To start of we'll be looking at how two variables relate to each other. We'll be using the boxplot for this.

We'll map the highway miles per gallon vs the engine displacement (how big the engine is).

In [None]:
df.plot(x="displ", y="hwy", kind="scatter")

This is a scatterplot. It scatters the datapoints around the field. You can use the following types of graph:


1. "area" is for area plots.
1. "bar" is for vertical bar charts.
1. "barh" is for horizontal bar charts.
1. "box" is for box plots.
1. "hexbin" is for hexbin plots.
1. "hist" is for histograms.
1. "kde" is for kernel density estimate charts.
1. "density" is an alias for "kde".
1. "line" is for line graphs.
1. "pie" is for pie charts.
1. "scatter" is for scatter plots.

You could also import matplotlib separately and show the graphs from there.

In [None]:
import matplotlib.pyplot as plt

plt.scatter(df["displ"], df["hwy"])
plt.show()

Maybe the class of the car has an impact on this graph. Could we color the dots according to the class?

In [None]:
plt.scatter(df.displ, df.hwy, c=pd.factorize(df['class'])[0])
plt.gca().set(xlabel='Engine displacement', ylabel='Highway miles per gallon', title='About cars')

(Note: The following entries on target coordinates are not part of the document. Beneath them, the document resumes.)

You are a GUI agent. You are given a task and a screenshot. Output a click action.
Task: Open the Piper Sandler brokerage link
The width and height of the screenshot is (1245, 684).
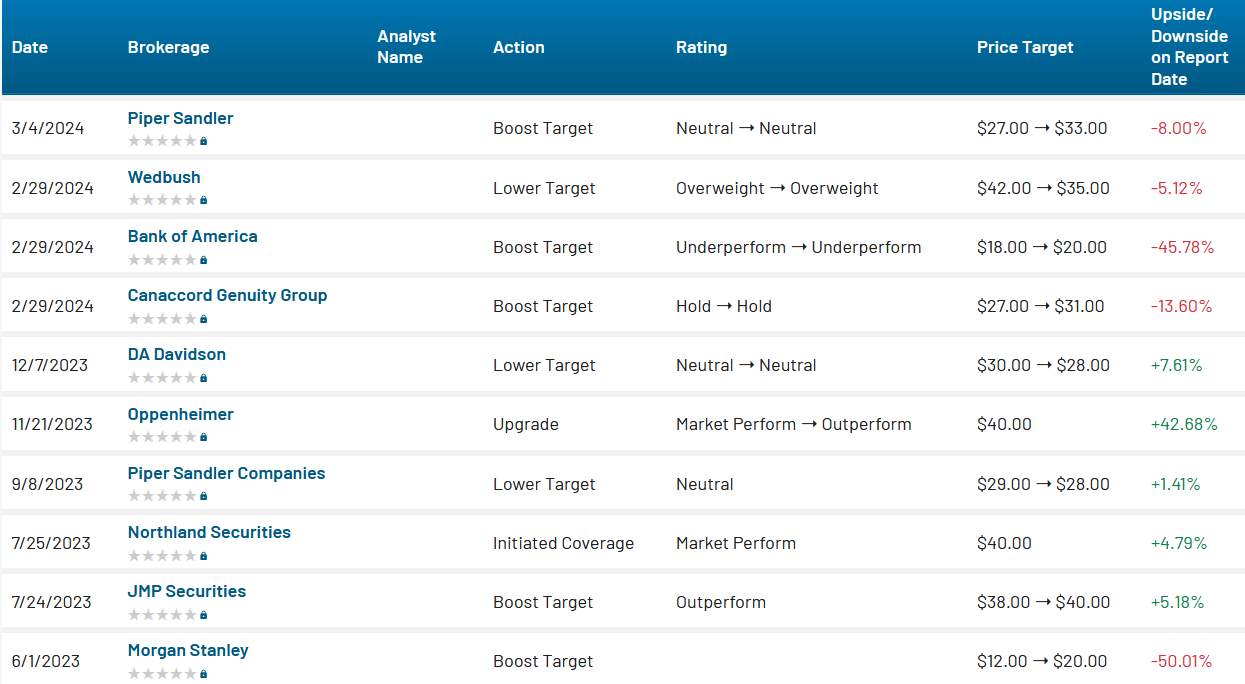pos(180,118)
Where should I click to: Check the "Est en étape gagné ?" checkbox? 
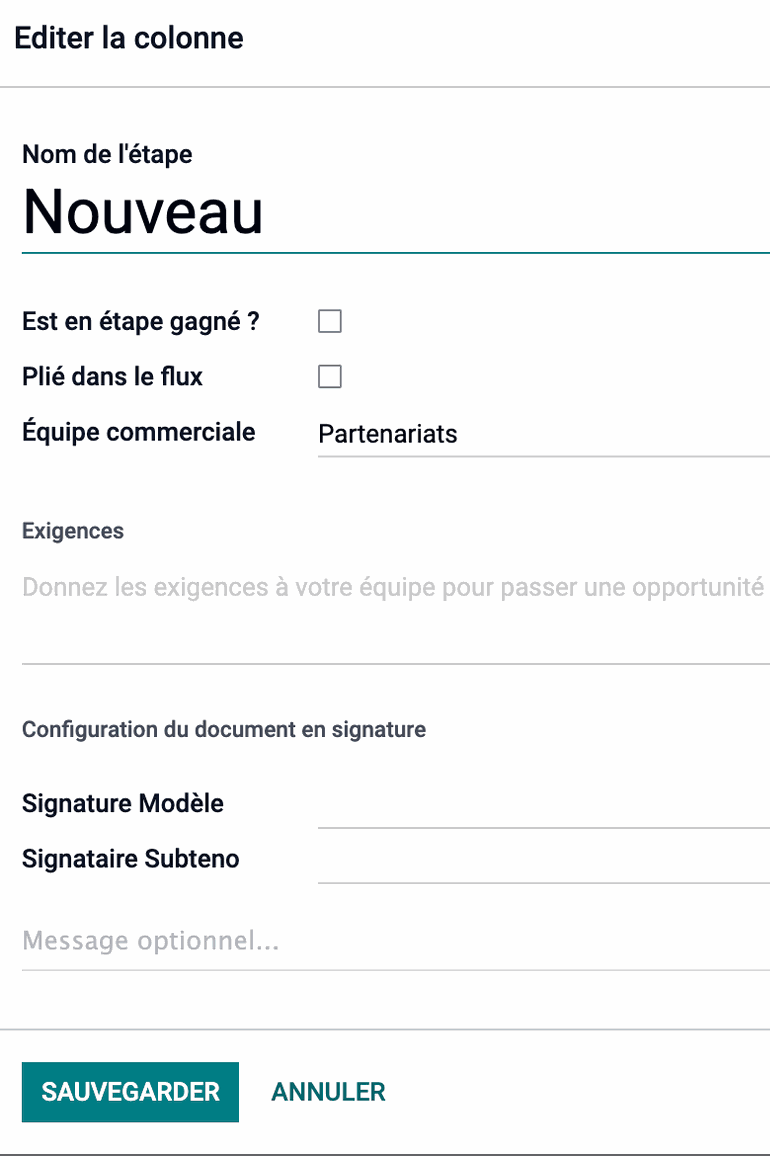(x=330, y=321)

Good, but what do the colors stand for?

In [None]:
import matplotlib.patches

levels, categories = pd.factorize(df['class'])
colors = [plt.cm.tab10(i) for i in levels] # using the "tab10" colormap
handles = [matplotlib.patches.Patch(color=plt.cm.tab10(i), label=c) for i, c in enumerate(categories)]

plt.scatter(df.displ, df.hwy, c=colors)
plt.gca().set(xlabel='Engine displacement', ylabel='Highway miles per gallon', title='About cars')
plt.legend(handles=handles, title='Class')

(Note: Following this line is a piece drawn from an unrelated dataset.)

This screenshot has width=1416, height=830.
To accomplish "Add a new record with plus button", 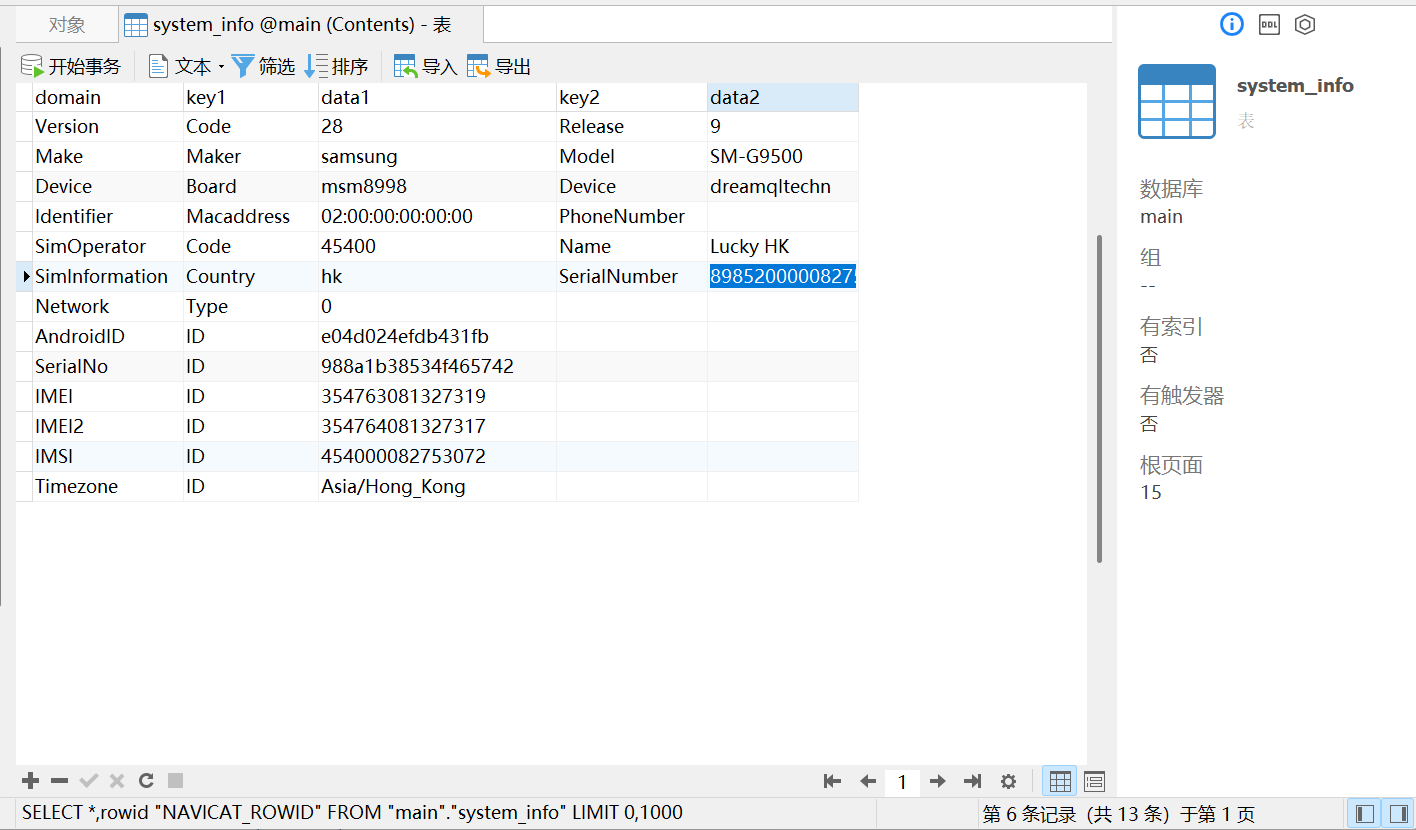I will pos(31,781).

There seems to be something of a trend in this data. Could we show this?

In [None]:
# https://www.statology.org/matplotlib-trendline/

import numpy as np

plt.scatter(df.displ, df.hwy)

#calculate equation for trendline
z = np.polyfit(df.displ, df.hwy, 1)
p = np.poly1d(z)

#add trendline to plot
plt.plot(df.displ, p(df.displ), color="red")

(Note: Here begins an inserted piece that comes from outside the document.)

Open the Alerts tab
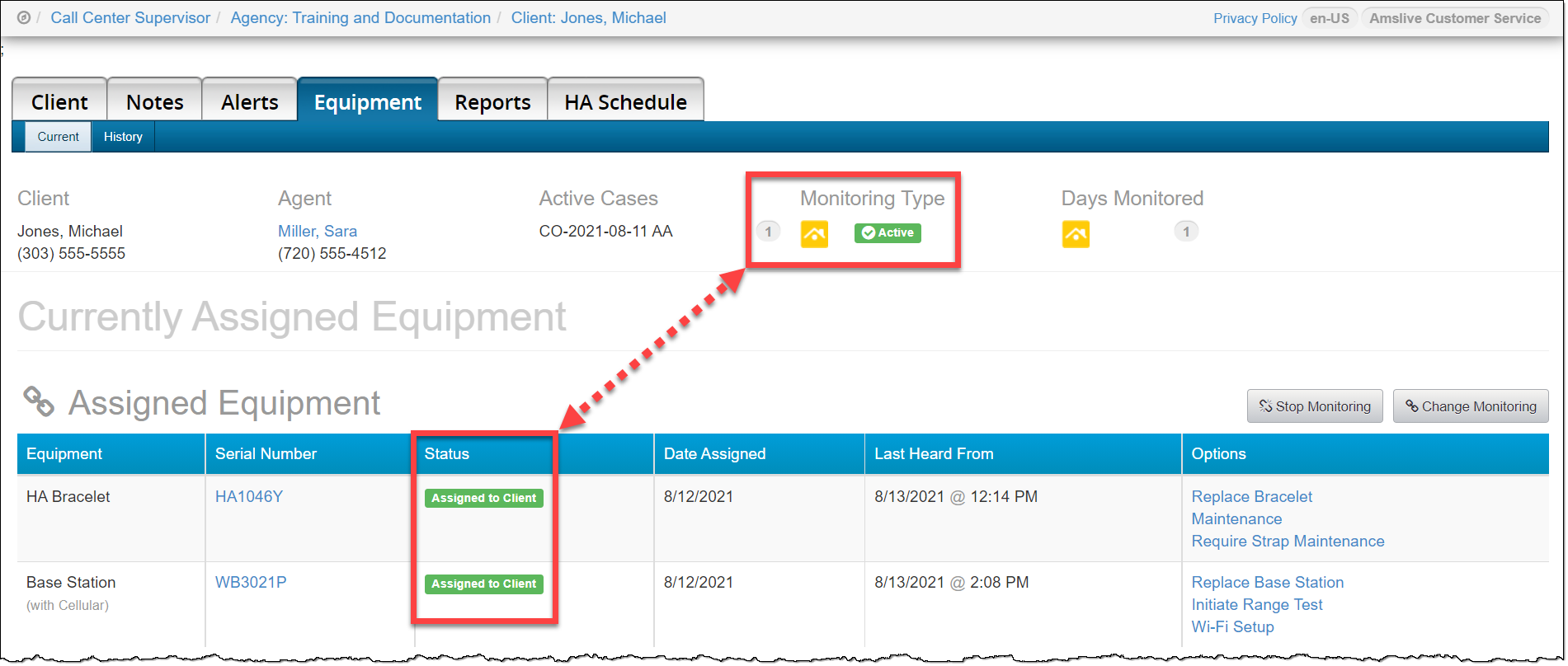 pyautogui.click(x=249, y=102)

Maybe a second order trendline? This means the equation for calculating it is in x², not just in x. It's slightly curved, and the more orders you give it the more curvy it gets. (With the risk of overfitting, but that's a different story.)

In [None]:
# https://www.statology.org/matplotlib-trendline/

plt.scatter(df.displ, df.hwy)

#calculate equation for trendline
z = np.polyfit(df.displ, df.hwy, 2)
p = np.poly1d(z)

#add trendline to plot
plt.plot(df.displ.sort_values(), p(df.displ.sort_values()), color="red")

Note how we had to sort the values before plotting them? That's because the line wants to follow the data, so the data has to be sorted. Remove it to see what happens!

More information:

* [realpython.com/pandas-plot-python/](https://realpython.com/pandas-plot-python/)

## Distributions and boxplots

After comparing two variables, we'll be looking at just one variable at the time. This is done using a histogram or a boxplot.

In [None]:
plt.hist(df.hwy)

A very important consideration in this type of diagram is the bin width. It determines how many values are taken together. A small bin width would give you very detailed information, a large one gives more of a general overview. As in all graphs this also is subject to many rules, like the [Freedman–Diaconis rule](https://en.wikipedia.org/wiki/Freedman%E2%80%93Diaconis_rule).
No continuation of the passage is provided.